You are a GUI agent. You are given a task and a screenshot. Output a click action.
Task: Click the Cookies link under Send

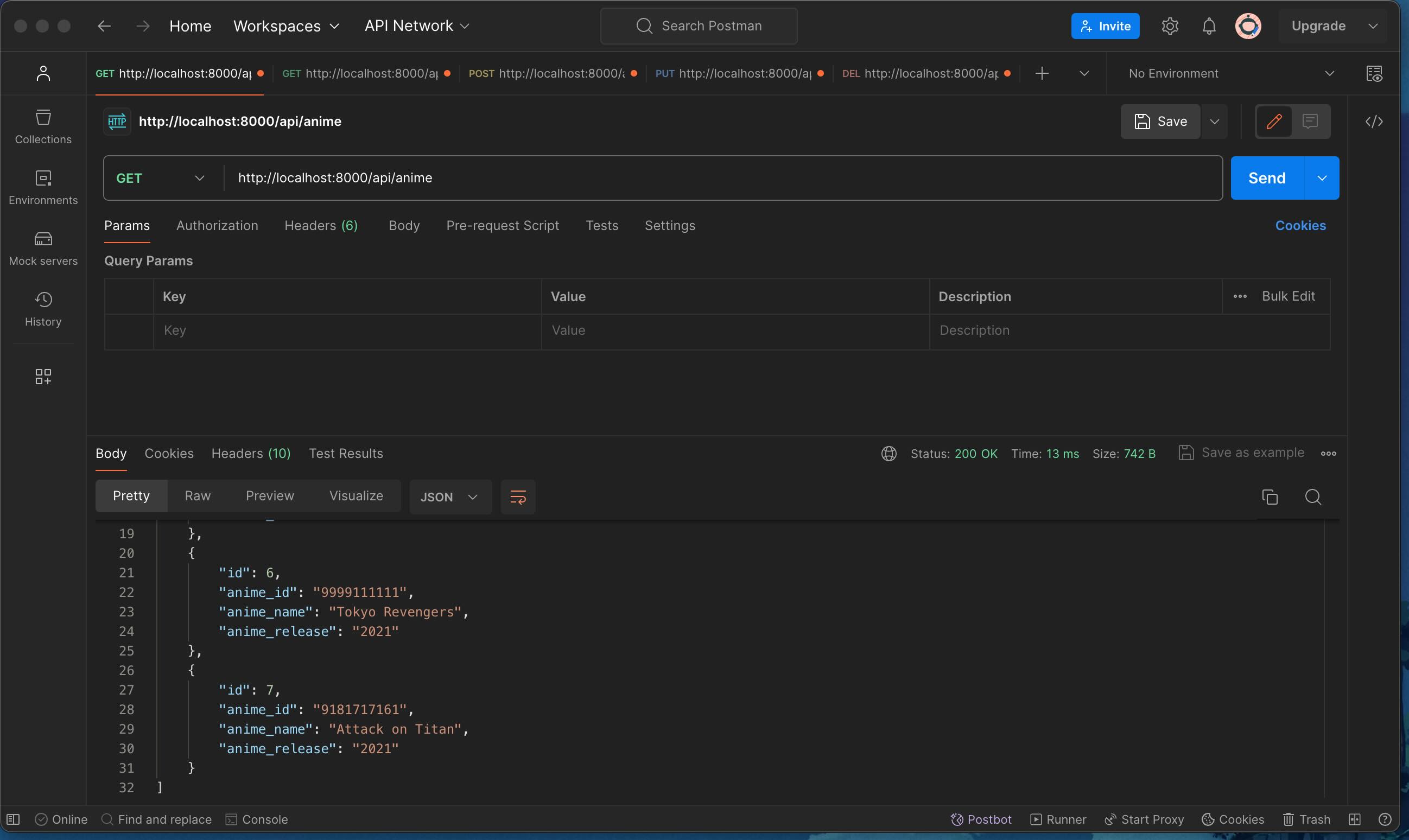(x=1300, y=225)
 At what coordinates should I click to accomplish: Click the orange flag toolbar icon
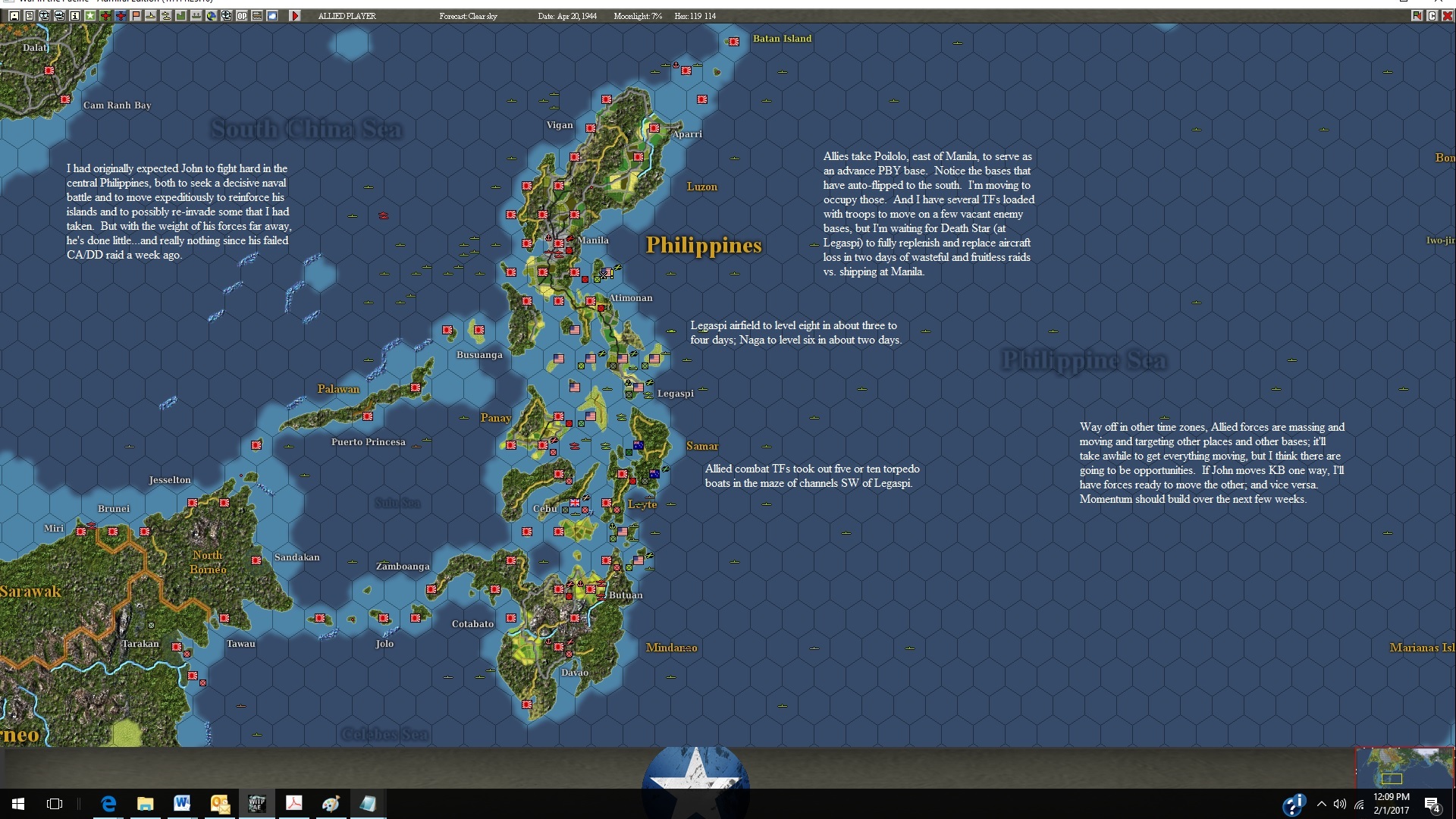pyautogui.click(x=136, y=15)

◇ ◇ ◇ ◇

# The task
Set down the lines of the records above exactly, apart from the pictures.

# The completed task
You are a GUI agent. You are given a task and a screenshot. Output a click action.
Task: Click the Cookies link under Send

(x=1300, y=225)
 At what coordinates should I click to accomplish: Click the orange flag toolbar icon
pyautogui.click(x=136, y=15)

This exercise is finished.